▶ YOUR GOAL: Format the lines of the data between the line containing "The width and height of the screenshot is (1500, 1500)." and the line containing "(228, 564).", inclusive, as a JSON list of strings with one string per line, omitting blank lines.

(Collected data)

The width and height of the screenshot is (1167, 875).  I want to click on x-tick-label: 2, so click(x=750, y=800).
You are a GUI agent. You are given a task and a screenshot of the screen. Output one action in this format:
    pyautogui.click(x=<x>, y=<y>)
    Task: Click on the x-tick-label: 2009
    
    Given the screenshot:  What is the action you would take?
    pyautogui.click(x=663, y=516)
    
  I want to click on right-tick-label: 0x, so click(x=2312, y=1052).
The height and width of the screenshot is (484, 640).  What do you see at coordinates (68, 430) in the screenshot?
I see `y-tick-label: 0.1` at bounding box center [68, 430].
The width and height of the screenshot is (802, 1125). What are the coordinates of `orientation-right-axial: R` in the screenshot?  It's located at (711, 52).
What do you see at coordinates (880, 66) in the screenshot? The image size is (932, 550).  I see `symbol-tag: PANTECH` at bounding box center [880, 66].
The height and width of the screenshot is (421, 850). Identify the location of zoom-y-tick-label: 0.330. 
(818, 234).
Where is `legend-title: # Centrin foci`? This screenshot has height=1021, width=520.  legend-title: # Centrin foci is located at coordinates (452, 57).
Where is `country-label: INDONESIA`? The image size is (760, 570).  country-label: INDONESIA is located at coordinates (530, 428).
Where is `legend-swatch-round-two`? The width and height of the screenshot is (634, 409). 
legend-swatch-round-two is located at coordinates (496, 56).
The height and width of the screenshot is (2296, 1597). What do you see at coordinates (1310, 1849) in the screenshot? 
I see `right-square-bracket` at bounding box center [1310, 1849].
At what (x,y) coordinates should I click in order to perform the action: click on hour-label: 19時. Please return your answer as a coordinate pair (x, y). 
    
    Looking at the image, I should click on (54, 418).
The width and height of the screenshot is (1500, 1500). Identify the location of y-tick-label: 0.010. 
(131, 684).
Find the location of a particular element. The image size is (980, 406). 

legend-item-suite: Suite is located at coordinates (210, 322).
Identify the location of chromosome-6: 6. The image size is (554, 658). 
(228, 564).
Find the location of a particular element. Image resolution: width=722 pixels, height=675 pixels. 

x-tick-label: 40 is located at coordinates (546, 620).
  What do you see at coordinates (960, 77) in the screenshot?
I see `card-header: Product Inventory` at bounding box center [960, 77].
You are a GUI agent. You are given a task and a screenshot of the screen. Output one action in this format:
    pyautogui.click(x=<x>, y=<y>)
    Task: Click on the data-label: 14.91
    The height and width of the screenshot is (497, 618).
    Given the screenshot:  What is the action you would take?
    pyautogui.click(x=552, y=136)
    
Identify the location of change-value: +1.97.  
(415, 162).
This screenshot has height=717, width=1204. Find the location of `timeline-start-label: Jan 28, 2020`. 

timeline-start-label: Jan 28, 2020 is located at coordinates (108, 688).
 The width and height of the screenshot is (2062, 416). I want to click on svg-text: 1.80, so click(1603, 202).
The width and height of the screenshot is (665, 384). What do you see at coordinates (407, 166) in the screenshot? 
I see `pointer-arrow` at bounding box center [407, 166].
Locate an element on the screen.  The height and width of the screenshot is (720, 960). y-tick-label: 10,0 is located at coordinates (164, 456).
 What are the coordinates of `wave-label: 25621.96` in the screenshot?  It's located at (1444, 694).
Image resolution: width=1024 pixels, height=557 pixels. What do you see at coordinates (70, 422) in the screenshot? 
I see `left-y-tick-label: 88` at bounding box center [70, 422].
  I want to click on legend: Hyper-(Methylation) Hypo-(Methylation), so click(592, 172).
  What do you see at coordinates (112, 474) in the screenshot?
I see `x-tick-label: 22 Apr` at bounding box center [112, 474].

▶ ANSWER FOR THE TASK:
[
  "The width and height of the screenshot is (1500, 1500). Identify the location of y-tick-label: 0.010. ",
  "(131, 684).",
  "Find the location of a particular element. The image size is (980, 406). ",
  "legend-item-suite: Suite is located at coordinates (210, 322).",
  "Identify the location of chromosome-6: 6. The image size is (554, 658). ",
  "(228, 564)."
]